A graduate of the University of California, Berkeley, Bennett was in the second year of a three-year master’s program at Hebrew University and was taking a Hebrew language course. 

Lawson recalled Bennett as a determined woman with “an endless sparkle in her eyes.” 

Her Jewish faith had grown in the years since her bat mitzvah and her first trip to Israel at age 16, he said. 

In recent years she had begun to follow strict Jewish law and gave up driving on the Sabbath — which she made into an opportunity to take long walks with her father, Michael. 

Even as a teenager, Bennett worked to feed and clothe the homeless. During the last two years she spent in Israel she continued her charitable work while exploring her religion and cultural history. 

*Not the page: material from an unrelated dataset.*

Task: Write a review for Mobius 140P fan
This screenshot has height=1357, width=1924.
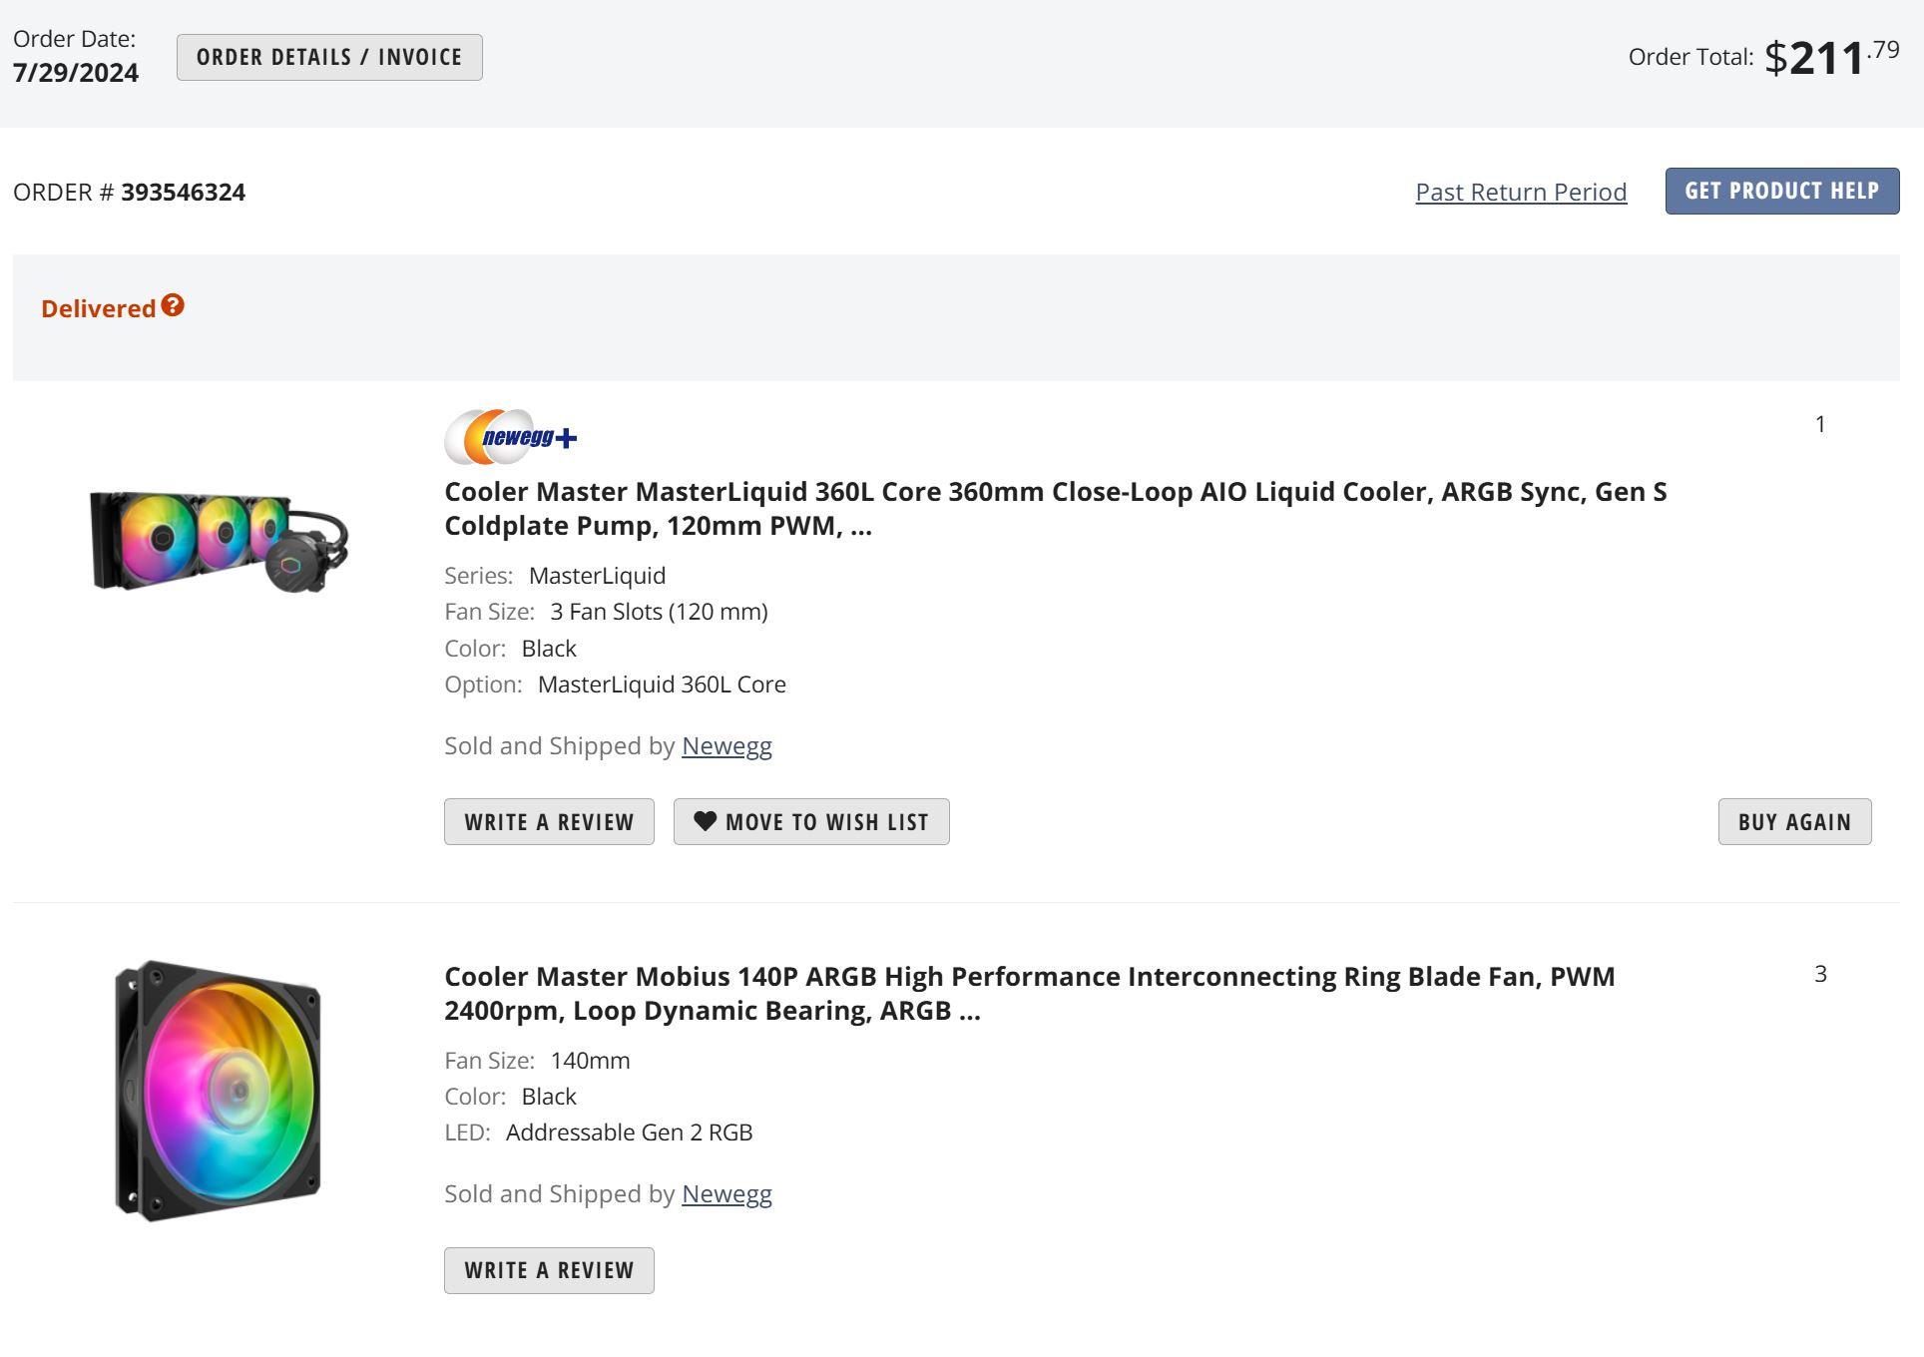Action: tap(549, 1270)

“To be with Marla was magic, spiritual magic,” Lawson said. 

Even though her family feared for her safety, they supported her decision to live in Israel. 

Lawson quoted her mother, Linda, as saying: “She was where she wanted to be, doing what she wanted to do.” 

Lawson said, “Sadly Marla Bennett is one of Israel’s martyrs for shalom, peace.” 

Bennett was to have returned to San Diego on Saturday to attend a family bar mitzvah and the wedding of a college friend. Her boyfriend, Michael Simon of Long Beach, was to have joined her later. Instead he arrived in San Diego early Monday, escorting Bennett’s body. 

A grief-stricken Simon said Bennett had seen every moment of her life as an opportunity “to bring goodness into the world.” 

Terry Smooke, a representative of Gov. Gray Davis, presented the family a state flag that had flown over the Capitol and announced that the day was being recognized as “Marla Bennett Memorial Day” for all Californians. 

Reading a statement from Davis, she said: “The clenched fist of religious hatred and violence ... has now struck one of our own.” 

Tzvi Vapni, an Israeli deputy consul general, praised Bennett for her commitment to her faith and for her willingness to live in Israel “in this most challenging time.” 

“We will remember her as one of the innocent, one of the brave, one of the best,” Vapni said.